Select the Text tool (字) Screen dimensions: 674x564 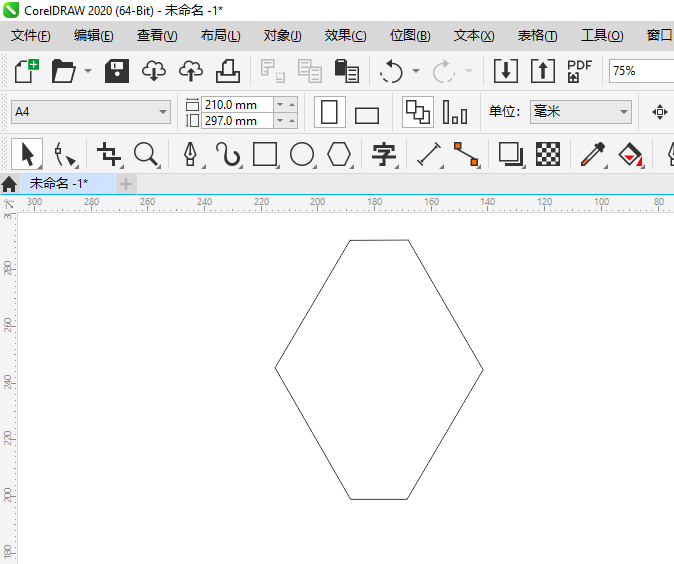pos(384,154)
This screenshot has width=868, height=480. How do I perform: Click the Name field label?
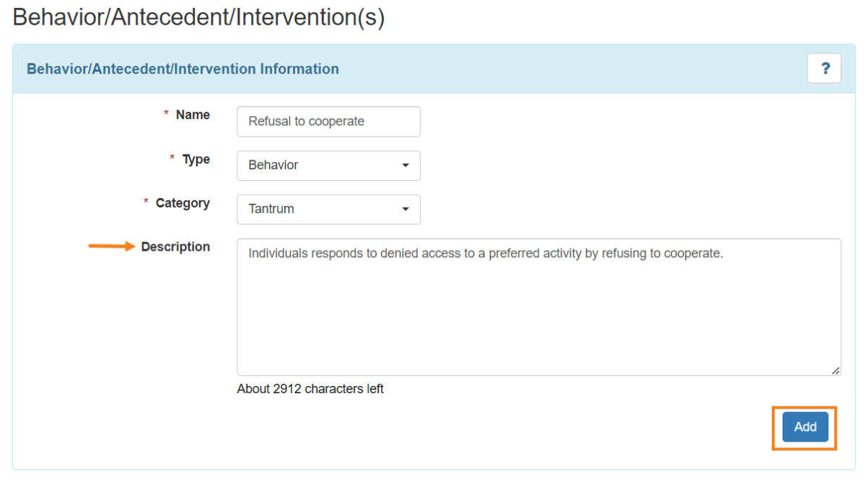pyautogui.click(x=192, y=114)
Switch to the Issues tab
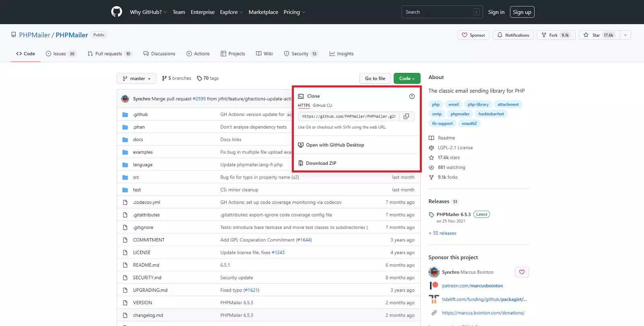 pos(60,54)

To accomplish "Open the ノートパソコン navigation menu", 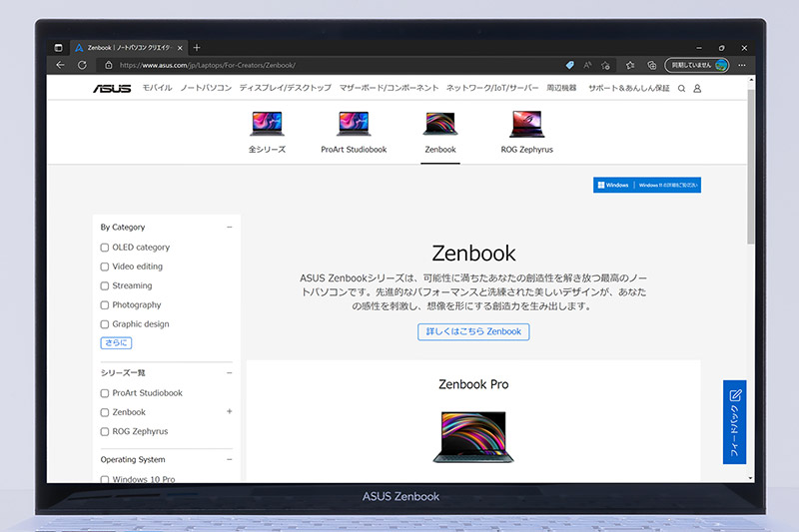I will (206, 89).
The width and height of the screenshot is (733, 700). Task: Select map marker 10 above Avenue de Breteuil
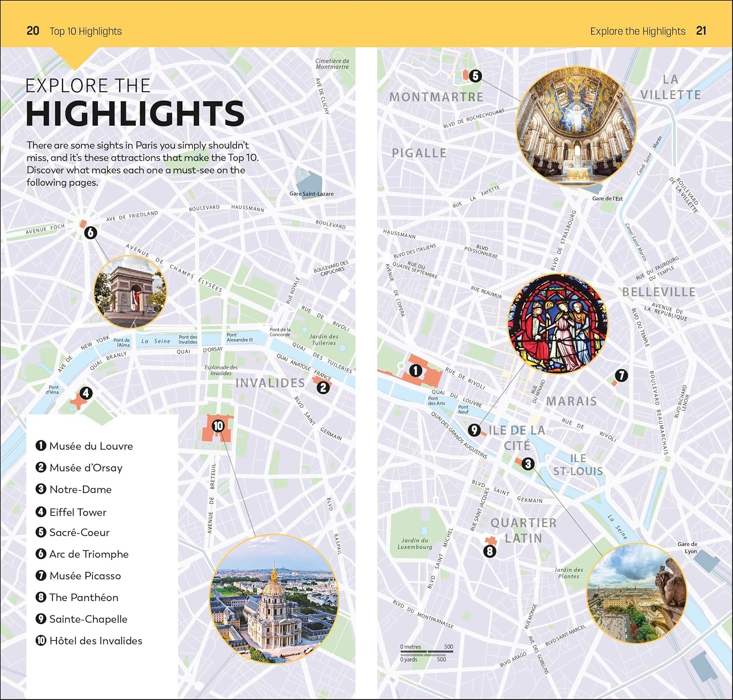pos(218,426)
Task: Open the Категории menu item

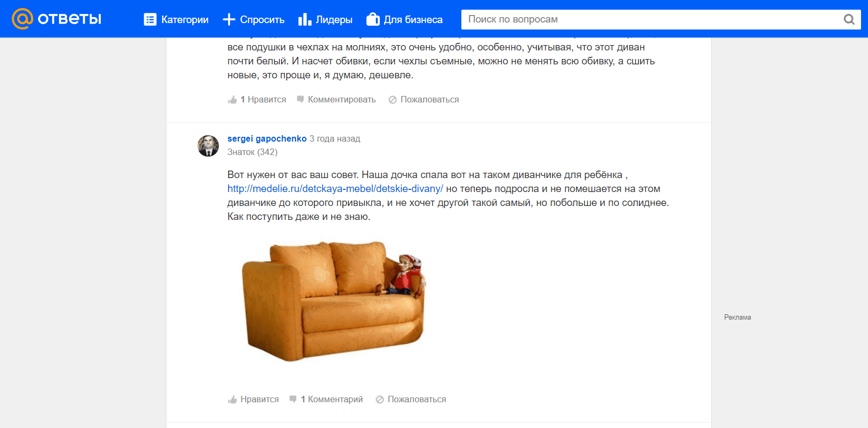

•••••

Directions for this task:
Reproduce, with the pictures omitted, exactly those lines that run from the line with "The width and" to the last line of the material, both ends included.

Solved exercise:
The width and height of the screenshot is (733, 700). Task: Select map marker 10 above Avenue de Breteuil
pos(218,426)
Task: Open the Категории menu item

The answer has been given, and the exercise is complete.